7. Fight the herpes virus. Scientists at Sapienza University in Rome found the probiotic L. brevis shows significant antiviral activity against the herpes simplex type 2 virus.
8. Reduce inflammation. The Gut Microbes study also found that probiotics can help reduce inflammation. Because many diseases such as diabetes, cancer, heart disease and arthritis have been linked to chronic inflammation, probiotics may offer protection against these serious conditions.

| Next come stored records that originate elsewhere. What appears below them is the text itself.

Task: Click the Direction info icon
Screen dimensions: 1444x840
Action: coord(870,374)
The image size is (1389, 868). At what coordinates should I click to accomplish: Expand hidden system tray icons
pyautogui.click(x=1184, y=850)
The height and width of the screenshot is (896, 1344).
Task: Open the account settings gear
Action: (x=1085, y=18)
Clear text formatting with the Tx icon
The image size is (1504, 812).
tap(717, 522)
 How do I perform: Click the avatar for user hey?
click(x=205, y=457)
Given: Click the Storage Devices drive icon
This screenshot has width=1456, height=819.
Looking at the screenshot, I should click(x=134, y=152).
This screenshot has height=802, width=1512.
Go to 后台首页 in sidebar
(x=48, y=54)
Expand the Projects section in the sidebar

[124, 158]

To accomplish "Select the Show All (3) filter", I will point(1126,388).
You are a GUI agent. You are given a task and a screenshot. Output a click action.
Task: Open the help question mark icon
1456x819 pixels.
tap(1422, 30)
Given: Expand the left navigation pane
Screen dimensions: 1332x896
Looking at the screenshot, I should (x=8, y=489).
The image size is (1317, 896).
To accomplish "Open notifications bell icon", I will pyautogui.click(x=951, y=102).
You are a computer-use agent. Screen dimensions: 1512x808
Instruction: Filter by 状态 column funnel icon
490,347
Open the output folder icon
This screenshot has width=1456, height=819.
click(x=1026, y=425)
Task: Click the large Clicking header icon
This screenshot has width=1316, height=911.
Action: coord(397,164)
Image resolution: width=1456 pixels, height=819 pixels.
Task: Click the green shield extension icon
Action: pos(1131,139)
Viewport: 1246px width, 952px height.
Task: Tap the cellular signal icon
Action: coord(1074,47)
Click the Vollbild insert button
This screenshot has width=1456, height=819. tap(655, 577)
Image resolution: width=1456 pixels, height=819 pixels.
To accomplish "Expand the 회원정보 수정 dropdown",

9. Treat celiac disease. Celiac disease is a misdirected immune response triggered by gluten. The probiotic L. casei can be helpful in restoring normal microbe balance and intestinal lining structure in mice, according to Scandinavian studies. Their preliminary research may offer hope to celiac sufferers if results are similar in humans.
10. Improve symptoms of colitis. Colitis is inflammation of the large intestine. Scientists at the University of British Columbia, Canada, indicate that probiotics along with antibiotic drugs are an effective treatment of recurrent diarrhea linked to colitis associated with infection by the bacterium Clostridium difficile.
11. Improve joint function. In a study of 30 rheumatoid arthritis sufferers, published in the Medical Science Monitor, scientists at the University of Western Ontario, Canada, noted joint function improvement in those who took L. rhamnosus and L. reuteri compared with those given placebos.
12. Improve breast milk nutrition. Researchers at Finland’s University of Turku found that nursing women who supplemented with L. rhamnosus and B. lactisproduced breast milk of higher nutritional quality than women in the control group who received a placebo.
13. Treat neurological disease. Free radical damage has been linked to brain and nerve diseases. L. plantarum was shown to reduce chemicals linked with free radical damage—the same chemicals that are elevated in many brain and nerve disorders—by 37 percent, according to researchers in Europe.